## Data records
+-------+

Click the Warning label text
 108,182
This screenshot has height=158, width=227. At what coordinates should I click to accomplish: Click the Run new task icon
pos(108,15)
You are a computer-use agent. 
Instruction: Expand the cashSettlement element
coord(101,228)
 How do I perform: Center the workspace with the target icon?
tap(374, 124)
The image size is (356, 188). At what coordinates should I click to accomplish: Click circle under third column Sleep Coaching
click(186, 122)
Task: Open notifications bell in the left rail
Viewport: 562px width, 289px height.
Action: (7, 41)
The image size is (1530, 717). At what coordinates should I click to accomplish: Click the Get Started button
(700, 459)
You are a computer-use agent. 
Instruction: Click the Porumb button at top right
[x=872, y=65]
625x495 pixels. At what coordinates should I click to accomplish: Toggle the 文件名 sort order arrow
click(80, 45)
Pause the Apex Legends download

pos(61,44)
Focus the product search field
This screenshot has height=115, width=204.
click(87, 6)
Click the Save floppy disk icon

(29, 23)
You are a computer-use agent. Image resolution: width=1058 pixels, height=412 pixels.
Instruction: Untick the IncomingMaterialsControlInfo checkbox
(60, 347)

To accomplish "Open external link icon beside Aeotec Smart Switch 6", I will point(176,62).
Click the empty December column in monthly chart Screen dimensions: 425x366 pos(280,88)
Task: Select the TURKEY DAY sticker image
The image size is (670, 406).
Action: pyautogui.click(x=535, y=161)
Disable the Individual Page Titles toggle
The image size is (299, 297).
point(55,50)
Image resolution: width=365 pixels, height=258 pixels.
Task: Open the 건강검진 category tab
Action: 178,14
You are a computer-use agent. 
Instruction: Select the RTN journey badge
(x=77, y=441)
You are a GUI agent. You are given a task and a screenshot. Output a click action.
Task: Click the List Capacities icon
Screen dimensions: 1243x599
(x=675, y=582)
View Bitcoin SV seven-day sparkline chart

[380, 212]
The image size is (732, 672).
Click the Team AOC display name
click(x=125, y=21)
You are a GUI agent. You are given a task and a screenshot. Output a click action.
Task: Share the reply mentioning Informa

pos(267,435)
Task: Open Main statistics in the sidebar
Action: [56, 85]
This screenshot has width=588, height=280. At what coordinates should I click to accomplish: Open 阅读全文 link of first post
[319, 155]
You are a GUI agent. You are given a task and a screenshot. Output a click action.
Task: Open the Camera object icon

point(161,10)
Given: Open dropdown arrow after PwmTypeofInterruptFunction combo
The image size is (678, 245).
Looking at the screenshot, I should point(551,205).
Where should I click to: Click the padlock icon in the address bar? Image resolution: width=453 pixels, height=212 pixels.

+-------+

## What you are asked to do
Repeat each entry exactly, so that nothing in the listing is lost.

## Worked solution
Click the Warning label text
 108,182
This screenshot has height=158, width=227. At what coordinates should I click to accomplish: Click the Run new task icon
pos(108,15)
You are a computer-use agent. 
Instruction: Expand the cashSettlement element
coord(101,228)
 How do I perform: Center the workspace with the target icon?
tap(374, 124)
The image size is (356, 188). At what coordinates should I click to accomplish: Click circle under third column Sleep Coaching
click(186, 122)
Task: Open notifications bell in the left rail
Viewport: 562px width, 289px height.
Action: (7, 41)
The image size is (1530, 717). At what coordinates should I click to accomplish: Click the Get Started button
(700, 459)
You are a computer-use agent. 
Instruction: Click the Porumb button at top right
[x=872, y=65]
625x495 pixels. At what coordinates should I click to accomplish: Toggle the 文件名 sort order arrow
click(80, 45)
Pause the Apex Legends download

pos(61,44)
Focus the product search field
This screenshot has height=115, width=204.
click(87, 6)
Click the Save floppy disk icon

(29, 23)
You are a computer-use agent. Image resolution: width=1058 pixels, height=412 pixels.
Instruction: Untick the IncomingMaterialsControlInfo checkbox
(60, 347)

To accomplish "Open external link icon beside Aeotec Smart Switch 6", I will point(176,62).
Click the empty December column in monthly chart Screen dimensions: 425x366 pos(280,88)
Task: Select the TURKEY DAY sticker image
The image size is (670, 406).
Action: pyautogui.click(x=535, y=161)
Disable the Individual Page Titles toggle
The image size is (299, 297).
point(55,50)
Image resolution: width=365 pixels, height=258 pixels.
Task: Open the 건강검진 category tab
Action: 178,14
You are a computer-use agent. 
Instruction: Select the RTN journey badge
(x=77, y=441)
You are a GUI agent. You are given a task and a screenshot. Output a click action.
Task: Click the List Capacities icon
Screen dimensions: 1243x599
(x=675, y=582)
View Bitcoin SV seven-day sparkline chart

[380, 212]
The image size is (732, 672).
Click the Team AOC display name
click(x=125, y=21)
You are a GUI agent. You are given a task and a screenshot. Output a click action.
Task: Share the reply mentioning Informa

pos(267,435)
Task: Open Main statistics in the sidebar
Action: [56, 85]
This screenshot has width=588, height=280. At what coordinates should I click to accomplish: Open 阅读全文 link of first post
[319, 155]
You are a GUI agent. You are given a task and a screenshot. Output a click action.
Task: Open the Camera object icon

point(161,10)
Given: Open dropdown arrow after PwmTypeofInterruptFunction combo
The image size is (678, 245).
Looking at the screenshot, I should point(551,205).
Where should I click to: Click the padlock icon in the address bar? Image resolution: width=453 pixels, height=212 pixels.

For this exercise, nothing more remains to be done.